### TO DO
Under the "Dependencies" bullet of the HyenaDNA overview, list every dependency, with its version where one is given.

### SOURCE EXTRACT

HyenaDNA provides an official implementation of a long-range genomic foundation model capable of processing up to 1 million tokens at single nucleotide resolution. It is designed for researchers aiming to pretrain HyenaDNA models or fine-tune them for downstream genomic tasks, offering a powerful tool for analyzing extensive DNA sequences.
How It Works
HyenaDNA leverages a novel architecture that replaces traditional self-attention mechanisms with a "Hyena" operator. This operator uses a combination of element-wise multiplications and learned, time-varying filters implemented via FFT convolutions. This approach allows for significantly longer context lengths and improved computational efficiency compared to standard transformer models, making it suitable for processing entire genomes.
Quick Start & Requirements
- Installation: Clone the repository with submodules (
git clone --recurse-submodules
), create a conda environment (conda create -n hyena-dna python=3.8
), install PyTorch 1.13 with CUDA 11.7, and then pip install -r requirements.txt
. Flash Attention installation is also required.
- Dependencies: Python 3.8+, PyTorch 1.13, CUDA 11.7, Flash Attention. Docker images are available for simplified setup.
- Resources: Pretrained models vary in size, with larger models requiring more GPU memory. Processing 1 million tokens may necessitate A100 GPUs.
- Entry Point: A Colab notebook is available for an easy entry point, integrating with Hugging Face for loading pretrained weights and fine-tuning.
- Documentation: Links to arXiv, blog, Colab, Hugging Face, Discord, and YouTube talks are provided.
Highlighted Details
- Supports context lengths up to 1 million tokens at single nucleotide resolution.
- Offers various pretrained model sizes on Hugging Face, trained on the human reference genome (hg38).
- Includes implementations for pretraining, fine-tuning on GenomicBenchmarks and Nucleotide Transformer datasets, and in-context learning.
- Features an experimental bidirectional implementation and options for handling masked tokens.
Maintenance & Community
- The project is active, with links to a Discord server for community interaction and idea sharing.
- Pretrained weights are available on Hugging Face.
Licensing & Compatibility
- The repository does not explicitly state a license in the README. Users should verify licensing for commercial or closed-source use.
Limitations & Caveats
- The repository is described as a "work in progress," suggesting potential for ongoing changes and instability.
- Setting up custom dataloaders and configurations can be time-consuming.
- The experimental bidirectional implementation only supports training from scratch on downstream tasks, not masked language model pretraining.

######
### DATA FOR ANALYSIS

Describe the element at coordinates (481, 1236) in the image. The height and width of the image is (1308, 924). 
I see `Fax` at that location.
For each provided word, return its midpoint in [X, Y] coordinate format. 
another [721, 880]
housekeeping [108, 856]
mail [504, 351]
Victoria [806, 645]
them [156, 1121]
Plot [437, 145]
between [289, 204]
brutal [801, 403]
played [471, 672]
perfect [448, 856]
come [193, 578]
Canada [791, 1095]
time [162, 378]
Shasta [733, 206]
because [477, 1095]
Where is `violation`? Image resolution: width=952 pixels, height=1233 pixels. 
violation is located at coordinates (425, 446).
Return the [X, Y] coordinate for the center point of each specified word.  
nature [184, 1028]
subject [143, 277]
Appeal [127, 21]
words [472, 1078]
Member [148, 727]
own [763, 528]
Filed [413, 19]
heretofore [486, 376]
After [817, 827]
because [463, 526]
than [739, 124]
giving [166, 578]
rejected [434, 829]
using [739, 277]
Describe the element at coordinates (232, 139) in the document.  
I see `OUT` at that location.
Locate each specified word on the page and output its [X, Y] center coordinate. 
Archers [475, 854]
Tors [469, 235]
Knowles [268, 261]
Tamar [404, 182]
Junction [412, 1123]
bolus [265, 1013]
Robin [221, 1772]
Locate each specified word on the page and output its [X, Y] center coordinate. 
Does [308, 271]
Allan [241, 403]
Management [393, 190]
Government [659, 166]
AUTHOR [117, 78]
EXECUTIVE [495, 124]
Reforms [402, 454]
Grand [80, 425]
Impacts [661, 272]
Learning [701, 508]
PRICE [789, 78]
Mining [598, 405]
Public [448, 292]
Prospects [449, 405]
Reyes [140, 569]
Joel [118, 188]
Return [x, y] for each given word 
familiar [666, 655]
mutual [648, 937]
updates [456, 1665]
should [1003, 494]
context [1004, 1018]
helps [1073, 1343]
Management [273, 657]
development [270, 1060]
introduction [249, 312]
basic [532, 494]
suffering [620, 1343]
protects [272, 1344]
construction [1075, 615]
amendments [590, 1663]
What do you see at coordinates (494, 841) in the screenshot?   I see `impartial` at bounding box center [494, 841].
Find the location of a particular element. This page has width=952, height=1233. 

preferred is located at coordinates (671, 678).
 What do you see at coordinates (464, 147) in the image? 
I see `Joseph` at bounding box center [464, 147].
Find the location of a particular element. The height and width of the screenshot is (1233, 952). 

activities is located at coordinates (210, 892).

######

### TASK RESULT
- Python 3.8+
- PyTorch 1.13
- CUDA 11.7
- Flash Attention